### Exercise goal
Revise the entries from the line containing "being attacked by turkeys (173, 1110)" through the end, replacing "Standings" with "Rankings" and leaving everything else unchanged.
------ Data shown ------
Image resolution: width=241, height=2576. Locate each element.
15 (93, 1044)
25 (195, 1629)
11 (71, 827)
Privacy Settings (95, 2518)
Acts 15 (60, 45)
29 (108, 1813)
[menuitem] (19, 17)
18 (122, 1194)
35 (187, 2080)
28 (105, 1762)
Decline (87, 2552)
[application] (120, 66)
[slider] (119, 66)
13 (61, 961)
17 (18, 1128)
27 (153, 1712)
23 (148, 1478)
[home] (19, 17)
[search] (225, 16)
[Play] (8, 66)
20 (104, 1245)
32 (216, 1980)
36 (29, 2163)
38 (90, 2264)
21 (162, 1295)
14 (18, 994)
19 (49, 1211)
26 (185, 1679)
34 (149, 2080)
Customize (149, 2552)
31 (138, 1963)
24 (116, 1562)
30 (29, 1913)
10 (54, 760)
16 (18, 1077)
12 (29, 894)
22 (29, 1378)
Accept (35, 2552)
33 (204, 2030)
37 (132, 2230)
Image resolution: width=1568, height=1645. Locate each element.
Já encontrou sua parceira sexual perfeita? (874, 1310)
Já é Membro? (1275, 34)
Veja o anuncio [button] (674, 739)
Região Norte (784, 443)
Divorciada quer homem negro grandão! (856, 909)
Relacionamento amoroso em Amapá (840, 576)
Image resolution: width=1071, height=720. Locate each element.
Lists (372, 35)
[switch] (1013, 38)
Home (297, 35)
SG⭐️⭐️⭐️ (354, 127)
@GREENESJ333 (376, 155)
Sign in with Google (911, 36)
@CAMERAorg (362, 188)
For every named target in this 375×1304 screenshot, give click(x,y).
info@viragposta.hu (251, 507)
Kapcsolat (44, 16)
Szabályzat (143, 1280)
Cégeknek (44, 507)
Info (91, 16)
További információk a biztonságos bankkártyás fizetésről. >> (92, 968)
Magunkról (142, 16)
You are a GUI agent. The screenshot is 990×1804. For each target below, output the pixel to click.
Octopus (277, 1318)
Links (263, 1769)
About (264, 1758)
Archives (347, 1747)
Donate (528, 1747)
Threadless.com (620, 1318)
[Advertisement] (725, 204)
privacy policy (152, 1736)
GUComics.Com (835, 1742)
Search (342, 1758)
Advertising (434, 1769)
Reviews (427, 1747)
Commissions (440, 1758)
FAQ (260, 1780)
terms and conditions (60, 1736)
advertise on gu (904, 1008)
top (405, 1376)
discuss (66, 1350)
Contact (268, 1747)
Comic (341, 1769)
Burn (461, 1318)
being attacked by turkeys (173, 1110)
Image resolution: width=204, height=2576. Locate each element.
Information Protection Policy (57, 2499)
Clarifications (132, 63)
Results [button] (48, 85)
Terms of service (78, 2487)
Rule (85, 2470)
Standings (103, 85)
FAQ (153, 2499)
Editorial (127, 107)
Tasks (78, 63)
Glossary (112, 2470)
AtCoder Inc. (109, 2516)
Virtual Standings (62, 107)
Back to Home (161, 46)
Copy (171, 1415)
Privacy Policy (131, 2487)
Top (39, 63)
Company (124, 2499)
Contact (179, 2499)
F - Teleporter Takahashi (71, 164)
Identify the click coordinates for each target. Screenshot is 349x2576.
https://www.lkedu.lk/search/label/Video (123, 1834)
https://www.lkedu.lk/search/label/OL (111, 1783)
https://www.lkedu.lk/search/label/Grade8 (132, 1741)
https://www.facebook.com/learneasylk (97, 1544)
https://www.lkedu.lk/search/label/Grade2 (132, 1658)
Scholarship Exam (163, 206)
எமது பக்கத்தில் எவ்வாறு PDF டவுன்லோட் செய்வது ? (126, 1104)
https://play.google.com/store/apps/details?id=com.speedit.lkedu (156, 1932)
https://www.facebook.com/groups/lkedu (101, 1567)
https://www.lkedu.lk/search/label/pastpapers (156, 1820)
------
### Solution to the problem
being attacked by turkeys (173, 1110)
Image resolution: width=204, height=2576. Locate each element.
Information Protection Policy (57, 2499)
Clarifications (132, 63)
Results [button] (48, 85)
Terms of service (78, 2487)
Rule (85, 2470)
Rankings (103, 85)
FAQ (153, 2499)
Editorial (127, 107)
Tasks (78, 63)
Glossary (112, 2470)
AtCoder Inc. (109, 2516)
Virtual Rankings (62, 107)
Back to Home (161, 46)
Copy (171, 1415)
Privacy Policy (131, 2487)
Top (39, 63)
Company (124, 2499)
Contact (179, 2499)
F - Teleporter Takahashi (71, 164)
Identify the click coordinates for each target. Screenshot is 349x2576.
https://www.lkedu.lk/search/label/Video (123, 1834)
https://www.lkedu.lk/search/label/OL (111, 1783)
https://www.lkedu.lk/search/label/Grade8 (132, 1741)
https://www.facebook.com/learneasylk (97, 1544)
https://www.lkedu.lk/search/label/Grade2 (132, 1658)
Scholarship Exam (163, 206)
எமது பக்கத்தில் எவ்வாறு PDF டவுன்லோட் செய்வது ? (126, 1104)
https://play.google.com/store/apps/details?id=com.speedit.lkedu (156, 1932)
https://www.facebook.com/groups/lkedu (101, 1567)
https://www.lkedu.lk/search/label/pastpapers (156, 1820)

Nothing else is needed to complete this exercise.